Please share this with friends, enemies and temporary allies alike.
Thank you so much for reading, sharing and commenting!
R.I.P. SKH























Thanks for posting this Shawn, I’ll have a read up on it.
I think the very fact that his own defence were using standards as subjective and flawed as IQ to argue his case, shows how underdeveloped senisitivty to vulnerable adults is within this system.
He killed somebody, right ? So he wasn’t a kid who stole somebody’s candy.
Needless to say I am anti-capital punishment and this is yet another reason why I remain so.
The reality is that the prisons are loaded with minority males (and some non-minority as well) who have mental health issues that weren’t addressed or taken into consideration when sentenced. Goes back to the fact that men are disposable. Put them in jail and throw away the key.
When we get clients on the unit who have such low scores, their treatment plan is adjusted so as to accommodate where they are mentally. They absorb and process information differently. Of course the difference is that our goal is success whereas the prison system is just interested in housing and forget who these men are.
Something that just came to mind …. How would people feel if a 7 year old child was prosecuted and charged as an adult for something like murder. Then given the same sentence? Truth is that a seven year old doesn’t have the mental development that an “adult” has. Yet we imprison and as in this case, execute men who have similar mental health restrictions.
@WIrbelwind … we’re talking about putting this man to death.
Is this about race? or is it about Texas’s love affair with premeditated murder, which we’ve all known about for a long time?
Both
That is just barbaric.There might be situations where the death penalty is unavoidable (usually, if someone represents an ongoing threat to the lives of others, even after being incarcerated), but this isn’t one of them. Nobody needed to kill this guy. They wanted to kill this guy.
This makes me think of the people I see when I walk around my city. There is one guy in particular that demonstrates what I believe is a major shortfall in our society: how we deal with mental illness, drug addiction, and disability.

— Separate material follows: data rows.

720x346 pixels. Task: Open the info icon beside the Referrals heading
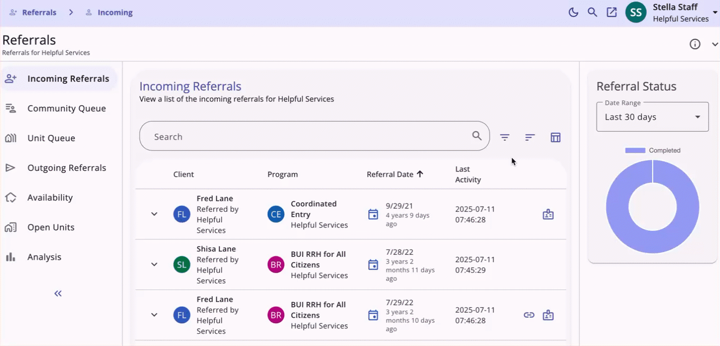click(695, 44)
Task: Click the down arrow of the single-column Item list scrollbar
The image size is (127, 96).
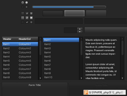Action: pos(81,78)
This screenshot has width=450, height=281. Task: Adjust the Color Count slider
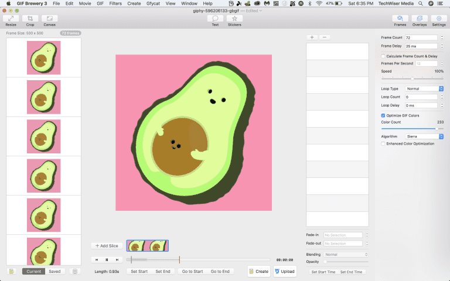click(x=436, y=128)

This man is black, in his late 40s or 50′s and is very obviously mentally ill. He wears multiple layers of clothing including hats, gloves, parkas, scarves and pants all year round, even in the peak of summer where it is routinely 90 plus degrees. He obviously defecates in his clothing as one can smell him from a block away, and he sits idly smoking a cigarette with a vacant look as his life ticks off another day of a miserable existence until he dies. I can’t help but to think how he got to this point. It could be all his fault, maybe he’s refused help, maybe he resisted and fled. But I think more than likely he simply couldn’t afford to get it, or somewhere along the line some person made a decision to refuse him the help he requires and that essentially amounted to a death sentence for the guy. I see all kinds of people like that and I don’t think it is necessarily a race issue, because many of the individuals I see are white. I believe it is a failure of our culture to identify that there are some among us who are weak, ill and stricken with life altering ailments, and these people deserve our collective sympathy and effort towards improving their chances at living happily.